[REQUIREMENT]:
Copy, exactly as written, the lines that begin at the one containing "[10mm Cuban Chain Necklace] (861, 296)" and end at the one containing "33 (143, 1393)". Skip any pictures in the data below.

Start of WORKING DATA

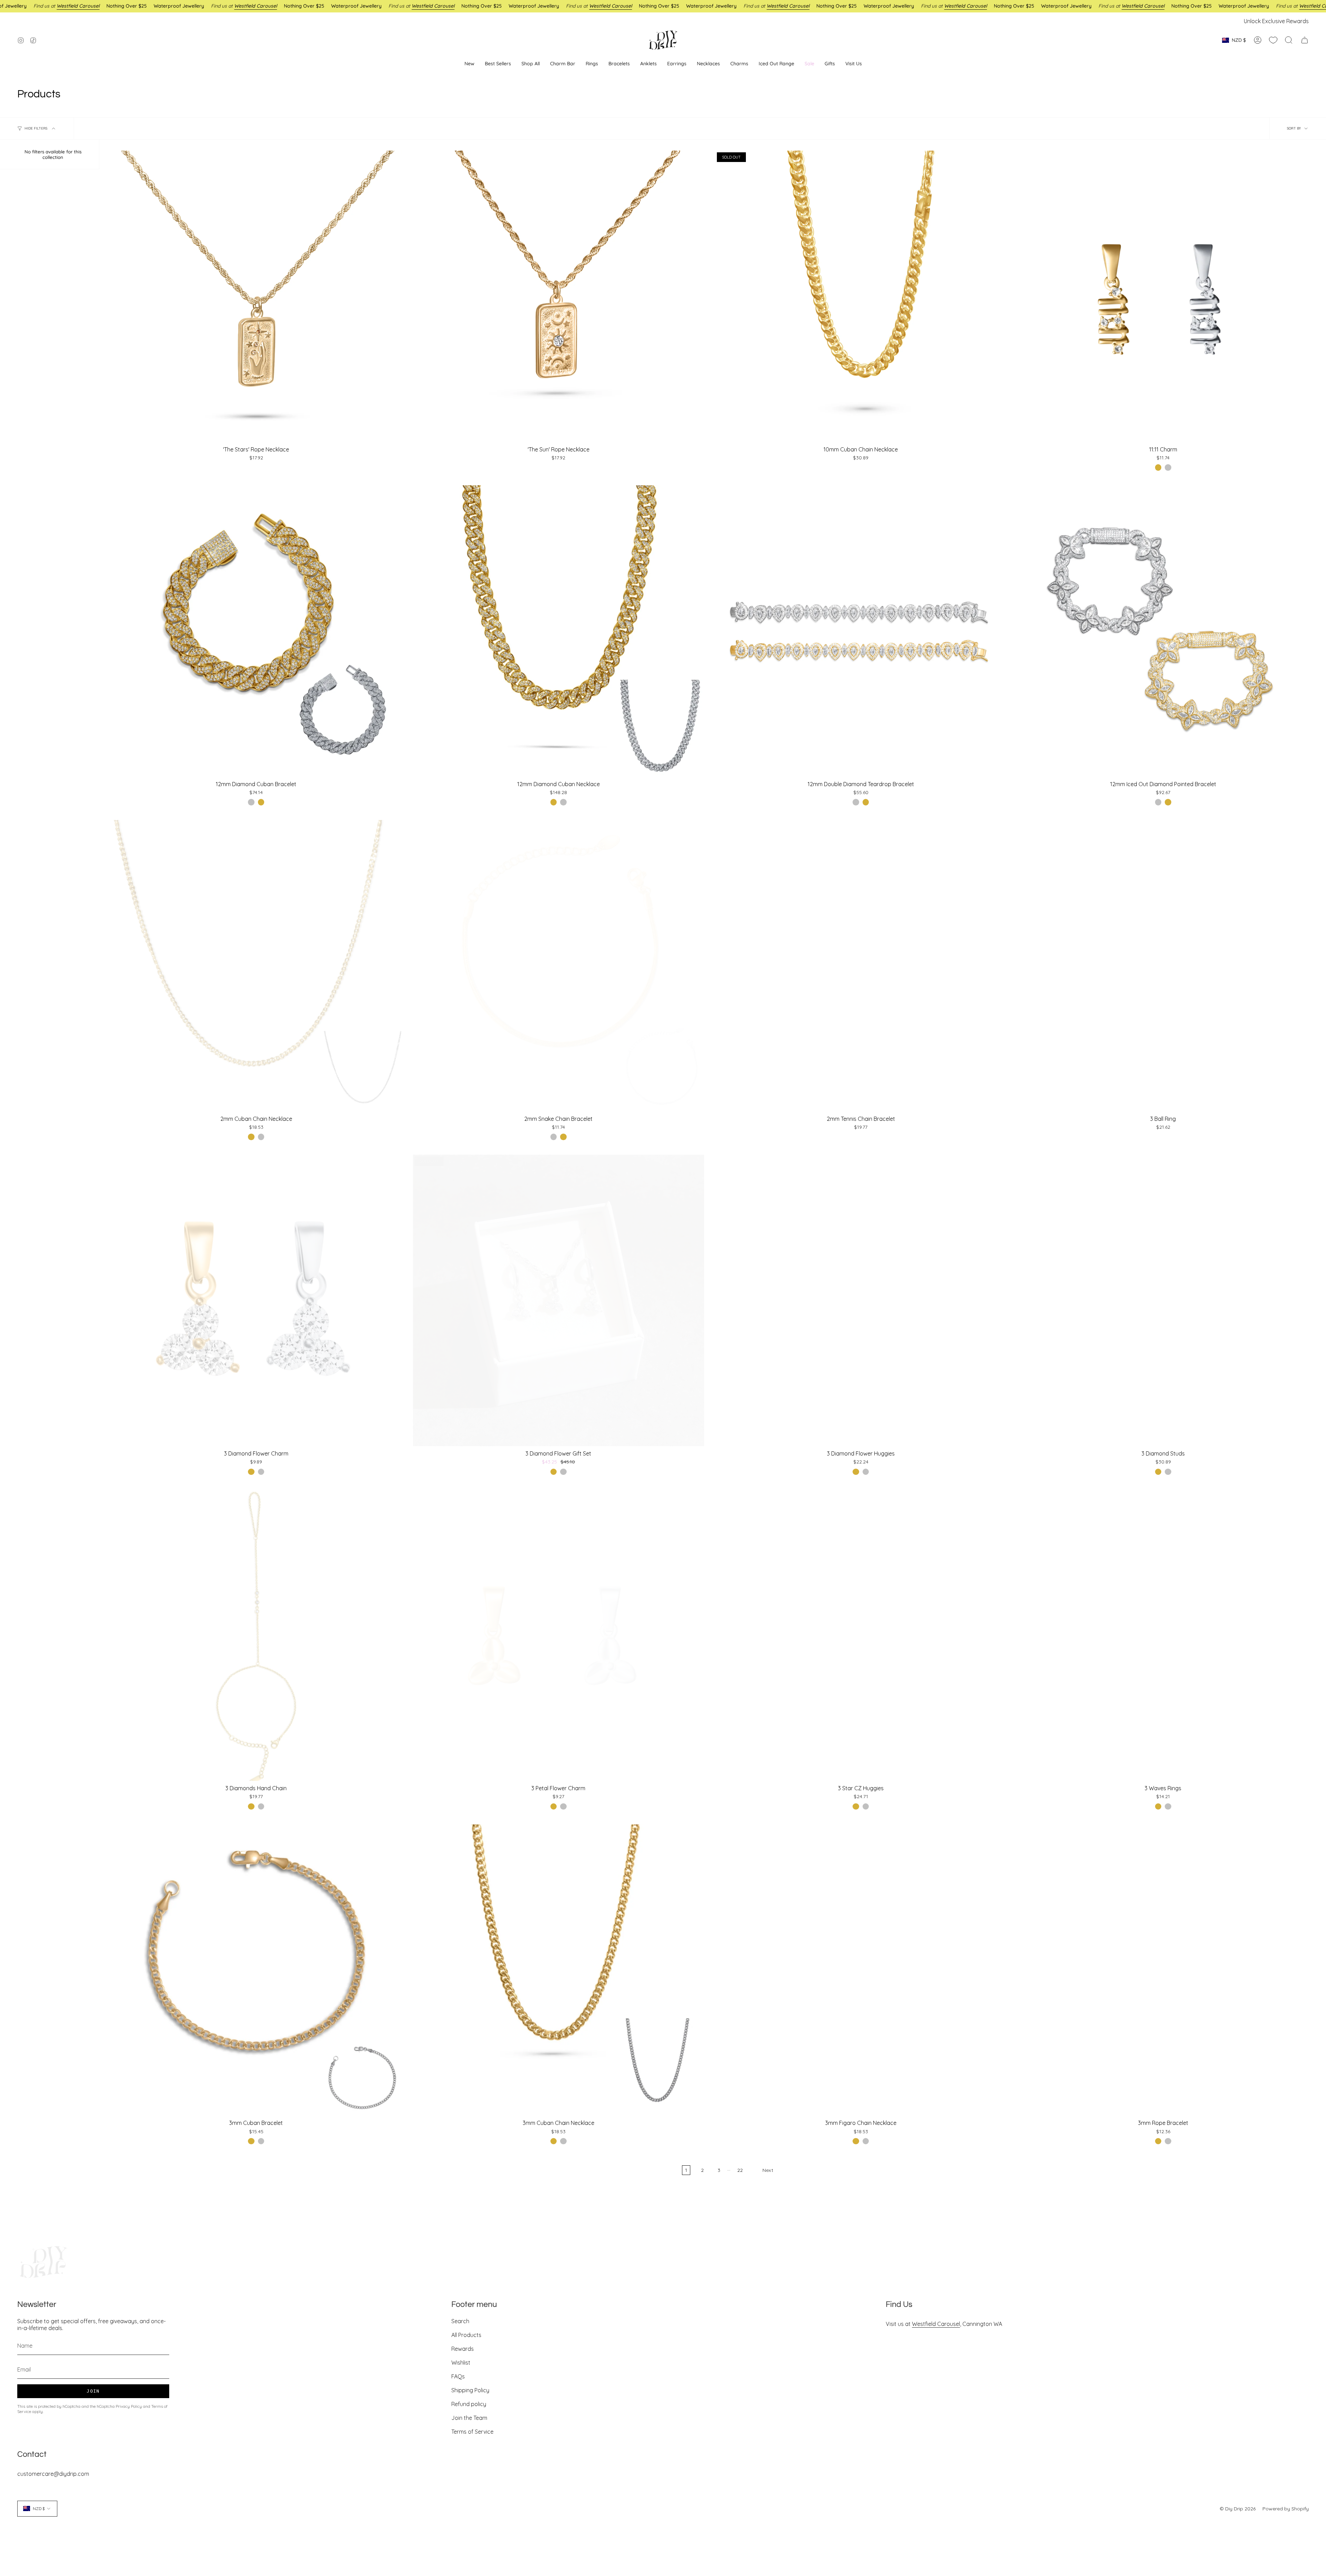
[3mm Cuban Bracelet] (256, 1970)
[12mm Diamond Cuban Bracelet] (256, 631)
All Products (466, 2334)
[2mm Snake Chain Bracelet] (558, 966)
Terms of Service (472, 2431)
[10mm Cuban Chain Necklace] (861, 296)
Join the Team (469, 2417)
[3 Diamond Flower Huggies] (861, 1300)
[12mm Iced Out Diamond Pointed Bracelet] (1163, 631)
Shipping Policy (470, 2390)
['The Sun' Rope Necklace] (558, 296)
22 (740, 2170)
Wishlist (460, 2362)
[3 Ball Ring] (1163, 966)
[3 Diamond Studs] (1163, 1300)
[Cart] (1305, 40)
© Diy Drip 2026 (1238, 2509)
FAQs (458, 2376)
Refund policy (468, 2404)
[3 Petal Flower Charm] (558, 1635)
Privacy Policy (129, 2406)
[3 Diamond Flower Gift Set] (558, 1300)
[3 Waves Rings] (1163, 1635)
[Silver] (1168, 467)
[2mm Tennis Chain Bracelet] (861, 966)
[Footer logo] (43, 2262)
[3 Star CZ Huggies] (861, 1635)
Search (460, 2321)
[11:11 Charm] (1163, 296)
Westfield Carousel (936, 2323)
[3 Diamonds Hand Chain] (256, 1635)
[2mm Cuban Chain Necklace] (256, 966)
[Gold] (1158, 467)
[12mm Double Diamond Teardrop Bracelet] (861, 631)
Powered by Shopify (1285, 2509)
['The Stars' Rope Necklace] (256, 296)
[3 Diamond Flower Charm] (256, 1300)
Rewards (462, 2348)
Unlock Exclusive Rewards (1276, 21)
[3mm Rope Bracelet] (1163, 1970)
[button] (677, 64)
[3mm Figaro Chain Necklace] (861, 1970)
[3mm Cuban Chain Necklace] (558, 1970)
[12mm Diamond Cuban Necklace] (558, 631)
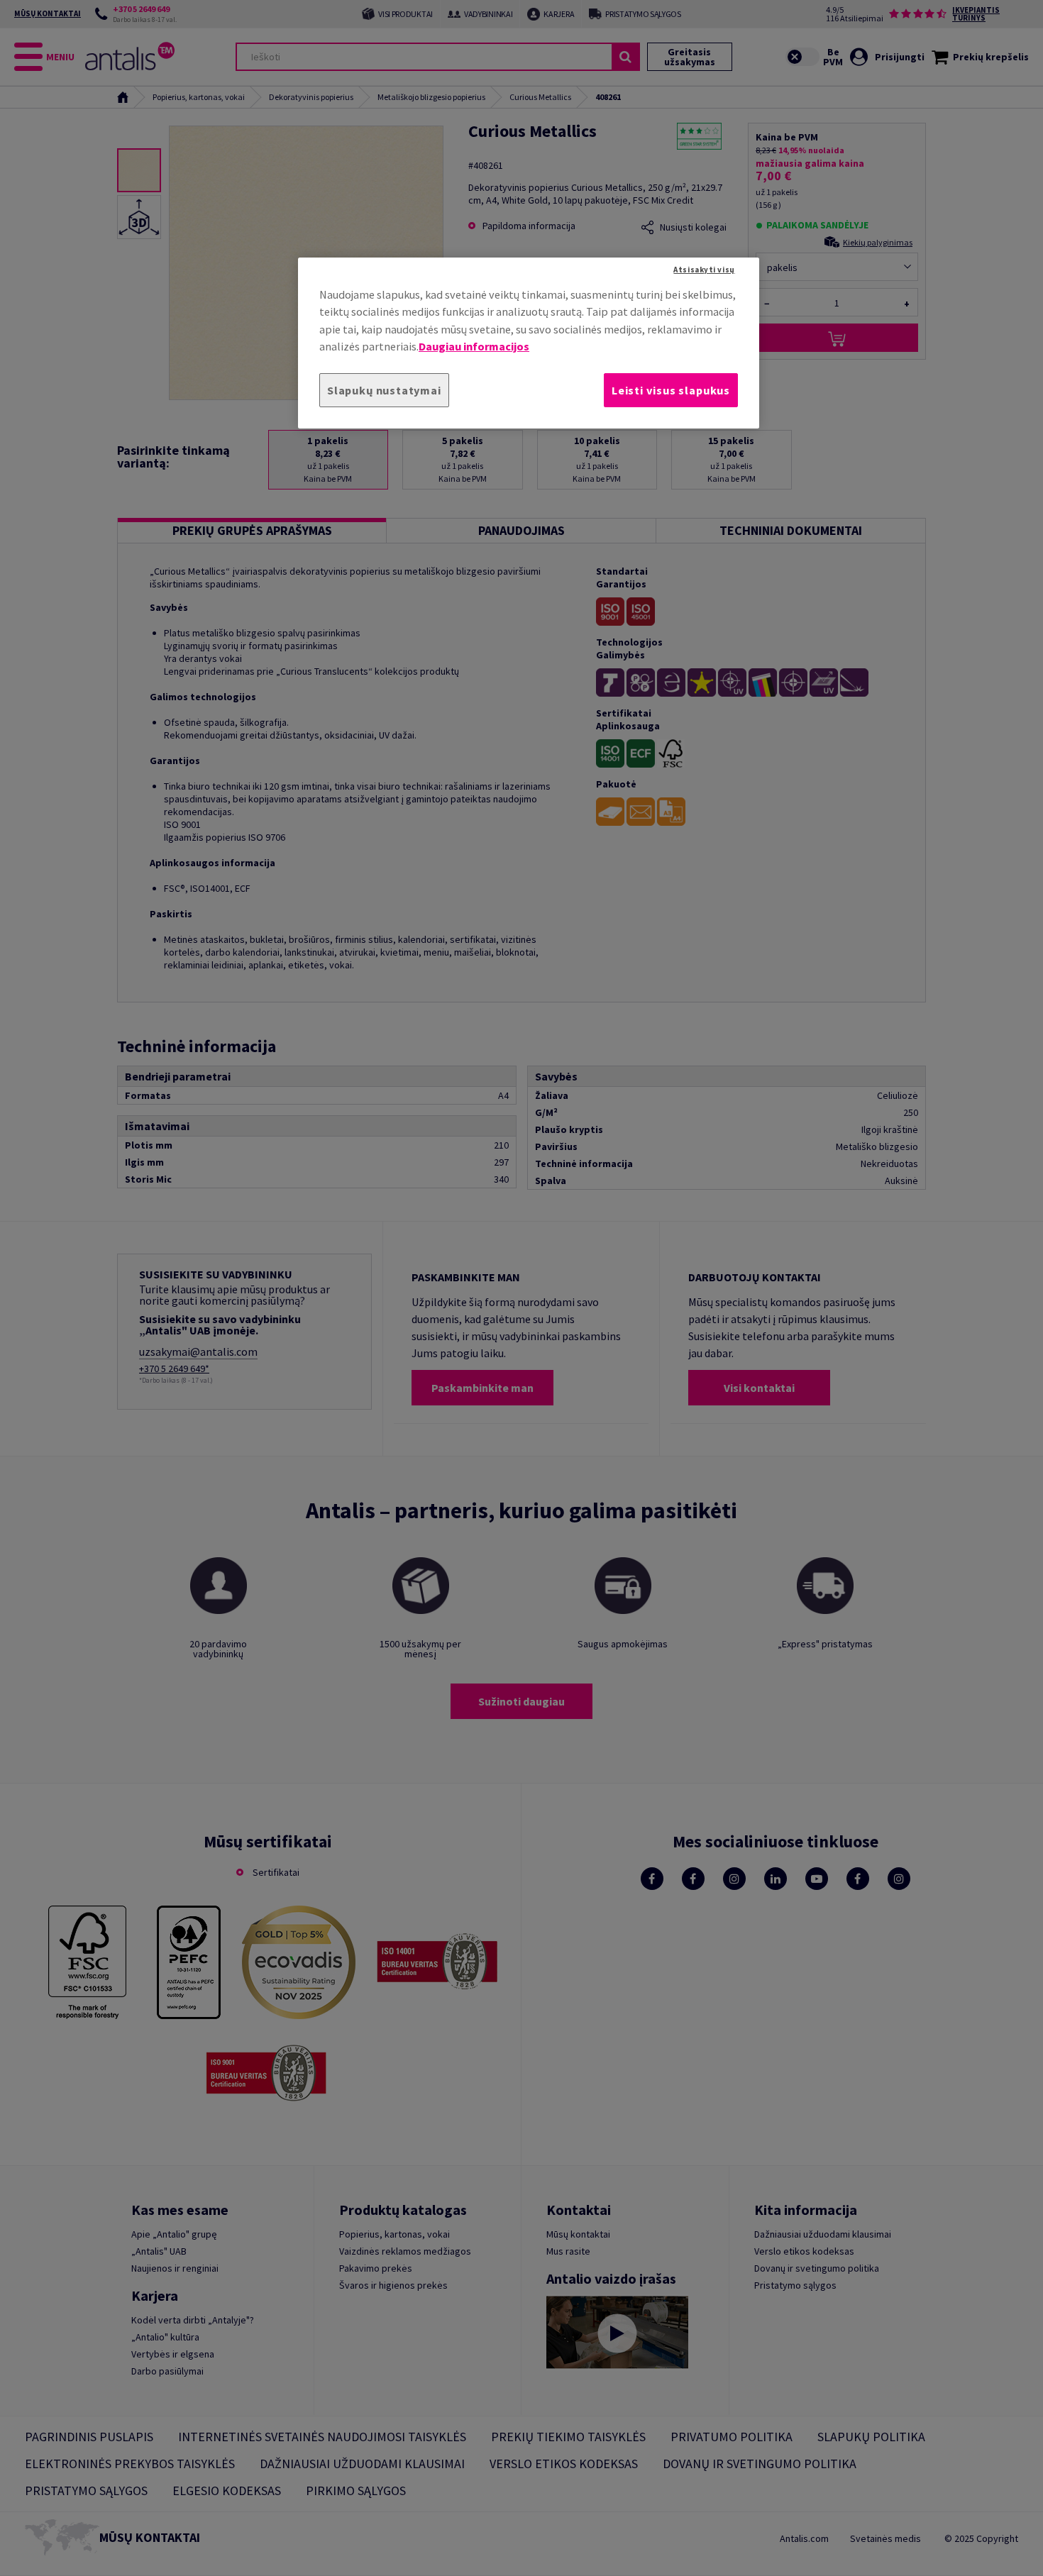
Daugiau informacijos (474, 346)
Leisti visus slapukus (671, 390)
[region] (528, 343)
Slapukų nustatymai (384, 390)
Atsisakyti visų (703, 270)
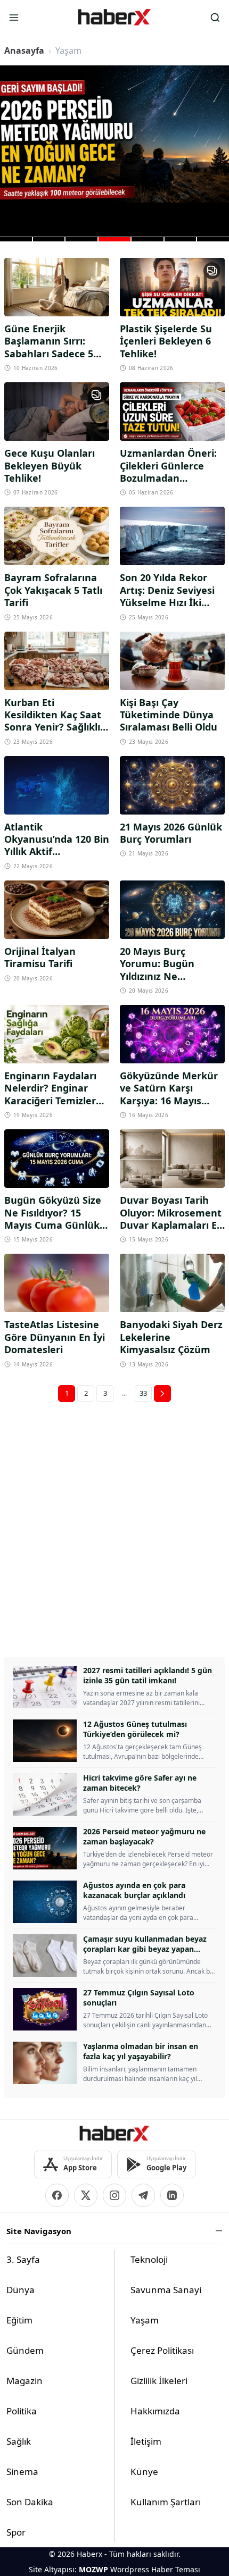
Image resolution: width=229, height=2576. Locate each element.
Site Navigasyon (38, 2231)
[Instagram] (114, 2195)
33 (143, 1393)
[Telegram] (143, 2195)
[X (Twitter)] (85, 2195)
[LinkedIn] (172, 2195)
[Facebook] (57, 2195)
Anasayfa (24, 50)
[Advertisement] (114, 1527)
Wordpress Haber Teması (155, 2569)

End of WORKING DATA

[ANSWER BOX]:
[10mm Cuban Chain Necklace] (861, 296)
Join the Team (469, 2417)
[3 Diamond Flower Huggies] (861, 1300)
[12mm Iced Out Diamond Pointed Bracelet] (1163, 631)
Shipping Policy (470, 2390)
['The Sun' Rope Necklace] (558, 296)
22 (740, 2170)
Wishlist (460, 2362)
[3 Ball Ring] (1163, 966)
[3 Diamond Studs] (1163, 1300)
[Cart] (1305, 40)
© Diy Drip 2026 (1238, 2509)
FAQs (458, 2376)
Refund policy (468, 2404)
[3 Petal Flower Charm] (558, 1635)
Privacy Policy (129, 2406)
[3 Diamond Flower Gift Set] (558, 1300)
[3 Waves Rings] (1163, 1635)
[Silver] (1168, 467)
[2mm Tennis Chain Bracelet] (861, 966)
[Footer logo] (43, 2262)
[3 Star CZ Huggies] (861, 1635)
Search (460, 2321)
[11:11 Charm] (1163, 296)
Westfield Carousel (936, 2323)
[3 Diamonds Hand Chain] (256, 1635)
[2mm Cuban Chain Necklace] (256, 966)
[Gold] (1158, 467)
[12mm Double Diamond Teardrop Bracelet] (861, 631)
Powered by Shopify (1285, 2509)
['The Stars' Rope Necklace] (256, 296)
[3 Diamond Flower Charm] (256, 1300)
Rewards (462, 2348)
Unlock Exclusive Rewards (1276, 21)
[3mm Rope Bracelet] (1163, 1970)
[button] (677, 64)
[3mm Figaro Chain Necklace] (861, 1970)
[3mm Cuban Chain Necklace] (558, 1970)
[12mm Diamond Cuban Necklace] (558, 631)
Daugiau informacijos (474, 346)
Leisti visus slapukus (671, 390)
[region] (528, 343)
Slapukų nustatymai (384, 390)
Atsisakyti visų (703, 270)
Image resolution: width=229, height=2576. Locate each element.
Site Navigasyon (38, 2231)
[Instagram] (114, 2195)
33 (143, 1393)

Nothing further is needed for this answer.